──────── Raw records

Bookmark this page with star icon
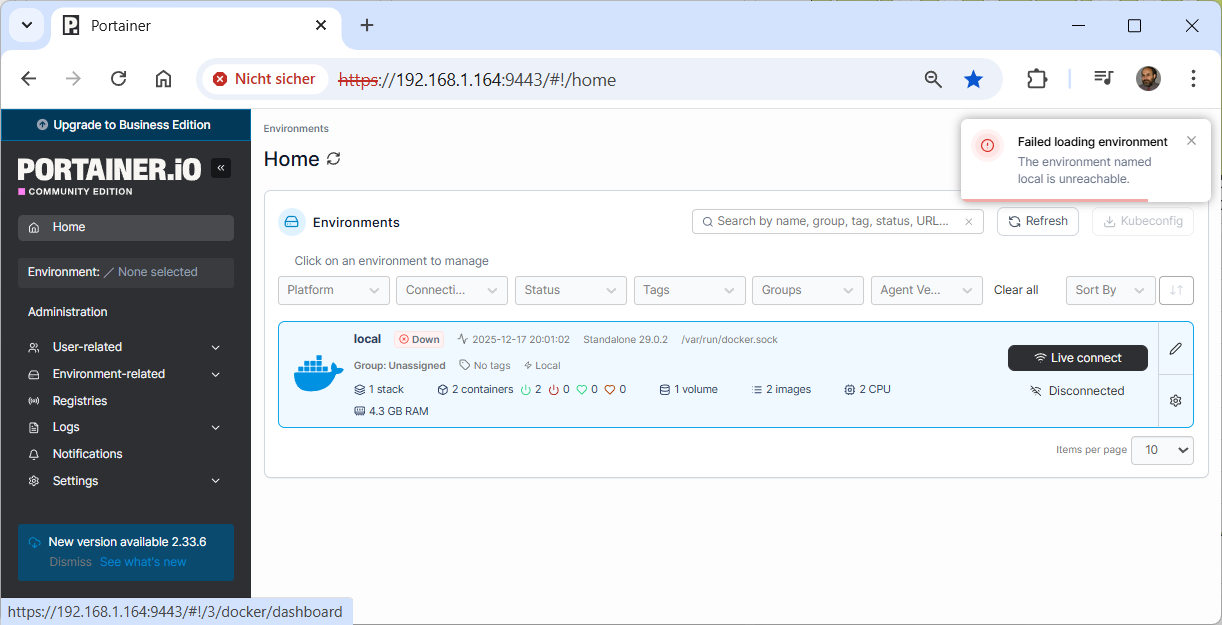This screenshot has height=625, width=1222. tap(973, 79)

────────────────
──────── Raw records

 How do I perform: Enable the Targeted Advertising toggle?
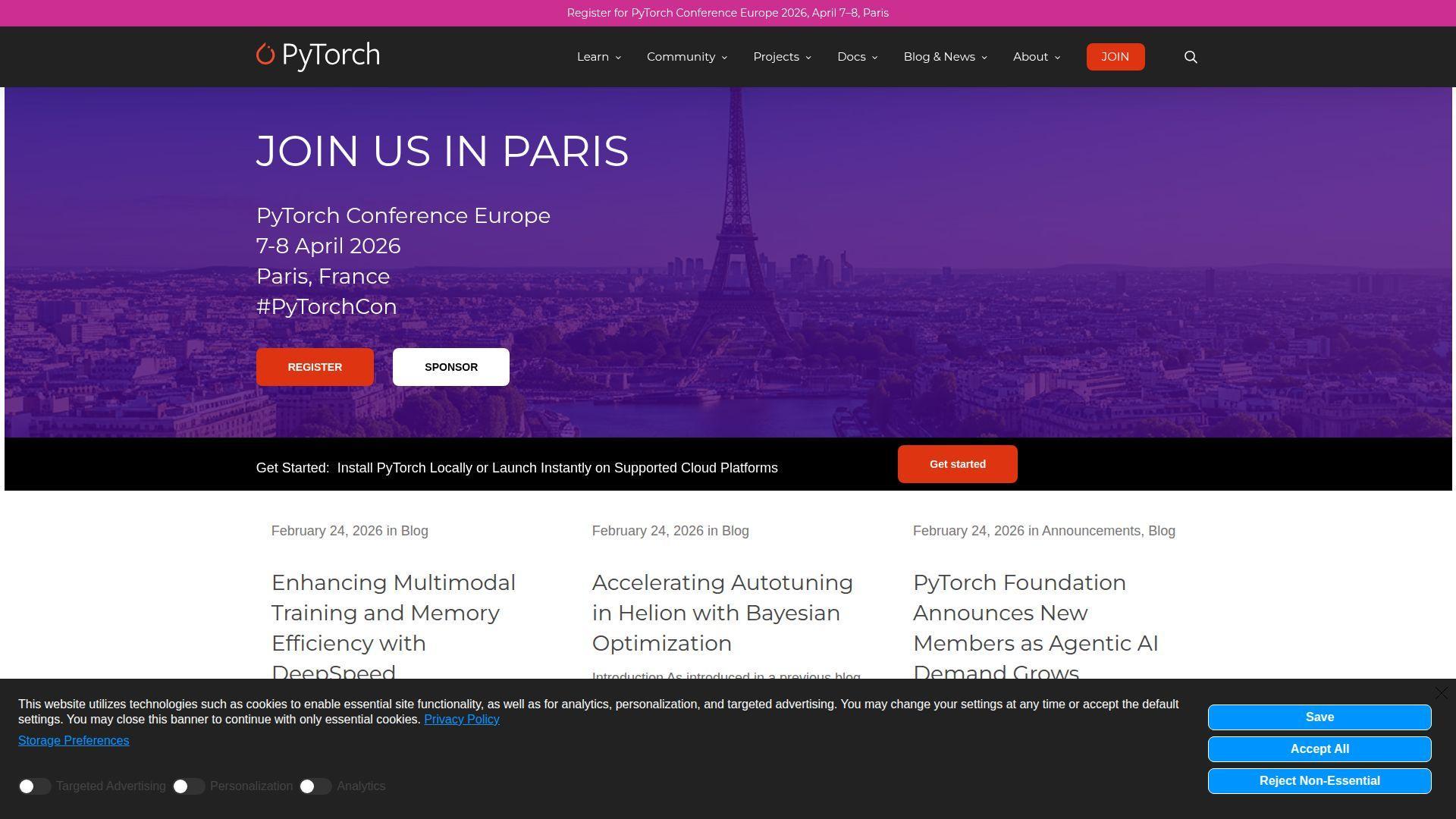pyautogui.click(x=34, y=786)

────────────────
──────── Raw records

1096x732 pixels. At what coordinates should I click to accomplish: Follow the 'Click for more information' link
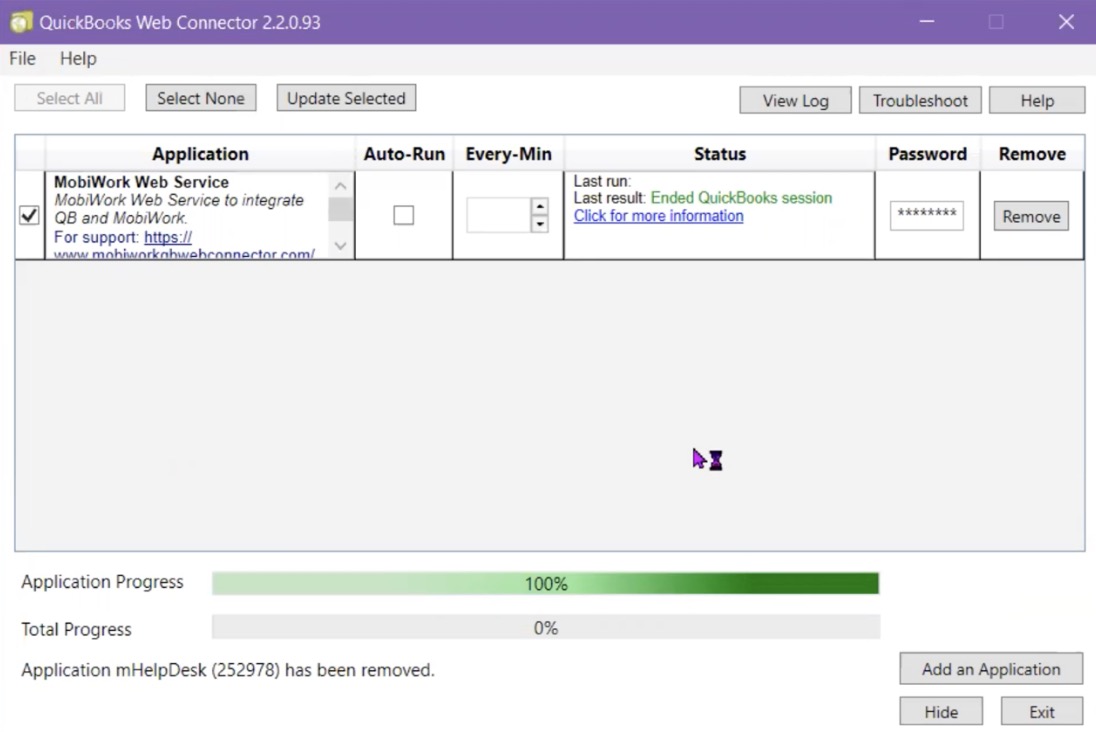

────────────────

Task brief
Rewrite the records from the line with "How do I perform: Enable" up to and including the line with "pyautogui.click(x=34, y=786)" as a JSON list of strings, one string per line, with blank lines omitted. Leave the pictures out of the answer.

Reply to the exercise
[
  " How do I perform: Enable the Targeted Advertising toggle?",
  "pyautogui.click(x=34, y=786)"
]